Legion: An Ultra-Fast, Multi-Threaded Logging Library

By Siddharth Sabron, June 14, 2025

Mcleodganj

Image Link

This article presents a comprehensive design document for a high-performance Java logging library, based on deep research and proven architectural patterns.

The development of an ultra-fast, high-throughput, low-dependency logging library for Java applications, particularly for Spring environments, necessitates a rigorous architectural approach. The core value proposition of such a library lies in its ability to minimize performance overhead on application threads while ensuring comprehensive log capture, request tracing, and visualization-friendly JSON output. This objective is achieved through fundamental principles such as asynchronous processing, meticulous zero-allocation strategies, and intelligent concurrency management. The design emphasizes leveraging core Java constructs where possible, while pragmatically acknowledging the irreplaceable role of battle-tested components like the LMAX Disruptor for achieving truly “ultra-fast” performance characteristics. The success of this endeavor hinges on a deep understanding of JVM optimization, concurrent programming paradigms, and rigorous benchmarking.

1. Core Design & Foundation: High Level Architecture

The pursuit of an “ultra-fast” logging library begins with foundational architectural principles that dictate how log events are handled from their inception to their persistence. These principles are designed to ensure minimal impact on the application’s critical path and maximize logging throughput.

Asynchronous Processing: Decoupling for Minimal Caller Impact

A cornerstone for achieving “ultra-fast” performance is the immediate decoupling of logging events from the caller thread. This means that the application thread, upon initiating a log request, should relinquish control as quickly as possible, allowing the core business logic to proceed without delay. This asynchronous approach is widely recognized as a technique to significantly improve application logging performance by offloading all I/O operations to separate threads. For instance, Log4j 2’s asynchronous loggers are specifically designed to return control to the application with minimal delay.

The underlying reason for this design choice is rooted in the nature of I/O operations. Synchronous I/O, whether to disk or network, inherently blocks the executing thread until the operation completes. If logging were synchronous, the application’s responsiveness and overall throughput would be directly constrained by the speed of log persistence. By immediately handing off the log event to a dedicated queue and returning control, the application thread is shielded from these I/O latencies, thereby maintaining high responsiveness and throughput for its primary functions. This fundamental decoupling is a direct driver for achieving minimal overhead on the main application threads.

Batching: Amortizing I/O Costs for High Throughput

To further optimize I/O operations, log events should be processed and written in batches. The cost associated with initiating an I/O operation (e.g., a system call for a file write or a network packet transmission) often has a fixed overhead, regardless of the amount of data being transferred (up to a certain point). By accumulating multiple log events into a single, larger batch before writing, this fixed overhead is amortized over numerous log entries. This significantly reduces the number of I/O calls, leading to a substantial increase in overall logging throughput.
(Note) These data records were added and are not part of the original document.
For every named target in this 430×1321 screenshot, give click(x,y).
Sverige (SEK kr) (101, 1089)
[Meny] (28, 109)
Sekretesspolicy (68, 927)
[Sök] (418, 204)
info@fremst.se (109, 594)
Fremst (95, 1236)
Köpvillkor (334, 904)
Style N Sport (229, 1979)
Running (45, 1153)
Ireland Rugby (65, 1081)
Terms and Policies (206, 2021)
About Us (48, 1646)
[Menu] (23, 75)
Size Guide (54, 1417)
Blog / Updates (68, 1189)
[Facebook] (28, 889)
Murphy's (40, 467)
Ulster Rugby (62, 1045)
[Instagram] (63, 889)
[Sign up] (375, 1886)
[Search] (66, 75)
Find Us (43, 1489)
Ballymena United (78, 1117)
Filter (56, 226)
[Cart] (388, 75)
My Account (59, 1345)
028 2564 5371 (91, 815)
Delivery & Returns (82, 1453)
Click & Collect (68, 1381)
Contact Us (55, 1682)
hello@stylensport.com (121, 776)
For example, asynchronous appenders in Log4j2 are designed to flush to disk at the end of a batch, which is more efficient than immediate flushing for each log event. While batching enhances throughput by reducing the frequency of costly I/O operations, it introduces a slight increase in latency for individual log events. Each event must wait in the buffer until a batch is full or a timeout occurs. This represents a classic trade-off between maximizing throughput and minimizing individual log event latency, a balance that requires careful tuning.

Zero-Allocation (Garbage-Free where possible): Minimizing GC Pressure in the Critical Path

A critical aspect of “ultra-fast” performance and consistent low latency is the minimization of new object allocations during the logging critical path. Excessive object creation leads to increased pressure on the Java Garbage Collector (GC), resulting in more frequent and potentially longer GC pauses, which can manifest as latency spikes. Libraries like ZeroLog, though a .NET library, exemplify this principle by aiming for a “complete zero-allocation manner” after initialization to prevent GC triggers. Log4j2 also implements a “garbage-free mode” by reusing objects and buffers to reduce GC pressure.
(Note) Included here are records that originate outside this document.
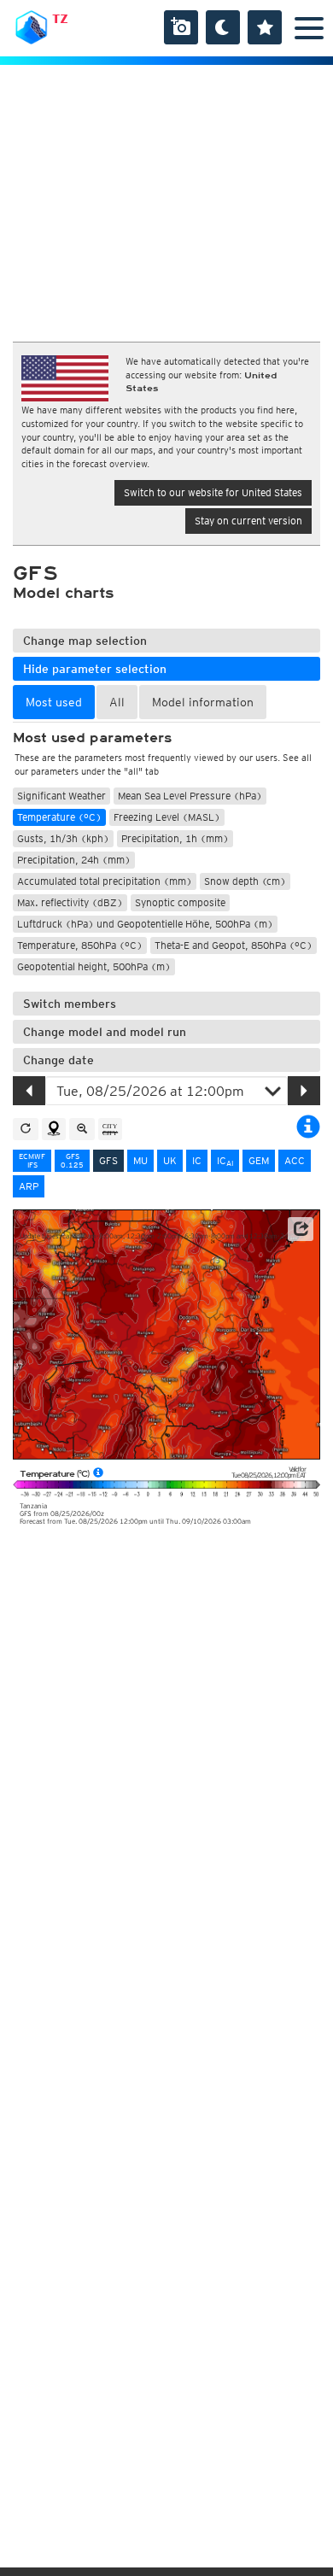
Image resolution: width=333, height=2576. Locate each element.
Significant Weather (61, 795)
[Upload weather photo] (181, 27)
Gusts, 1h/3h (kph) (63, 838)
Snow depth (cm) (245, 881)
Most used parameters (92, 738)
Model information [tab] (203, 702)
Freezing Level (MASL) (167, 817)
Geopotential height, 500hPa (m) (94, 966)
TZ (60, 19)
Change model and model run (104, 1032)
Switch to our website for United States (213, 492)
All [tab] (117, 702)
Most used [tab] (54, 702)
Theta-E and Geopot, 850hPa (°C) (234, 945)
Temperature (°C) (59, 817)
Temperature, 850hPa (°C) (80, 945)
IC (197, 1160)
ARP (28, 1186)
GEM (258, 1160)
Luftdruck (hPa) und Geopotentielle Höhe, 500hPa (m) (145, 923)
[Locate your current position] (54, 1129)
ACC (294, 1160)
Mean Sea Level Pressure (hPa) (190, 795)
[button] (300, 1229)
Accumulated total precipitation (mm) (104, 881)
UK (170, 1160)
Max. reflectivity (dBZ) (70, 902)
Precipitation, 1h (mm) (175, 838)
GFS (108, 1160)
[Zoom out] (82, 1129)
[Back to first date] (25, 1129)
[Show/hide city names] (110, 1129)
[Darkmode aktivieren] (223, 27)
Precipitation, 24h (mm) (74, 859)
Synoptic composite (180, 902)
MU (140, 1160)
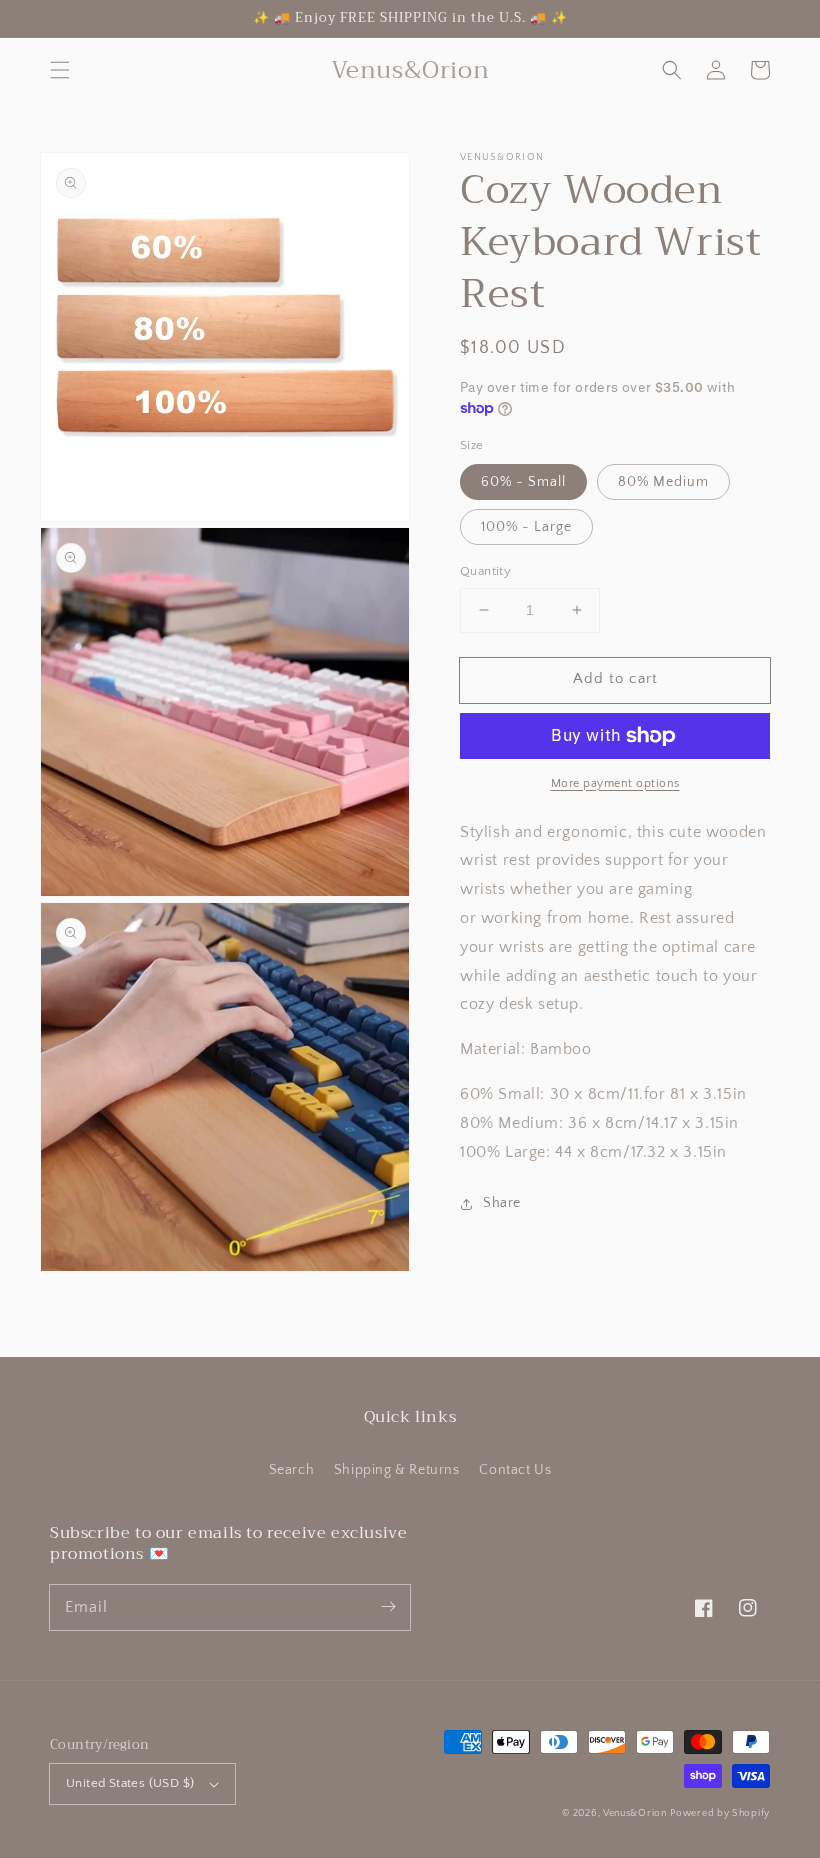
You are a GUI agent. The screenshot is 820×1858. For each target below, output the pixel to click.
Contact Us (515, 1470)
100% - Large (526, 527)
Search (292, 1470)
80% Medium (663, 482)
It is important to understand the practical implications of “zero-allocation.” While the aspiration is to eliminate all new object allocations after initialization, achieving this absolutely in a feature-rich logging library can be exceptionally challenging. Log4j2’s “garbage-free mode” demonstrates this nuance, noting that certain scenarios, such as logging messages exceeding a specific character limit, logging numerous parameters, or using certain lambda expressions, may still result in temporary object allocations. This suggests that “garbage-free” in a real-world context often translates to “minimal garbage” or “garbage-free under ideal, frequently occurring conditions.” The design should therefore prioritize object reuse in the most performance-critical paths, such as LogEvent creation and population, while acknowledging and documenting scenarios where some allocation might be unavoidable, or where pooling mechanisms can mitigate their impact.

Thread Isolation: Dedicated Logging Workers for Application Stability

To prevent logging operations from adversely affecting the main application’s responsiveness or stability, the threads responsible for processing and writing logs must be isolated from the application’s core threads. This separation ensures that even if logging operations encounter bottlenecks (e.g., slow disk writes, network congestion), the main application threads remain unblocked and continue executing business logic without interruption.

Asynchronous logging inherently promotes this thread isolation. The ExecutorService is a fundamental Java utility for managing thread execution and task scheduling, facilitating the creation of dedicated thread pools for logging activities. This approach to thread pool isolation prevents resource exhaustion within the logging subsystem from cascading and affecting other critical services within the application. Similarly, ThreadLocal variables contribute to thread isolation by providing each thread with its own independent storage, preventing data interference between concurrent operations. By containing logging-related performance fluctuations or failures within their own isolated thread pool, the overall system gains improved stability and resilience.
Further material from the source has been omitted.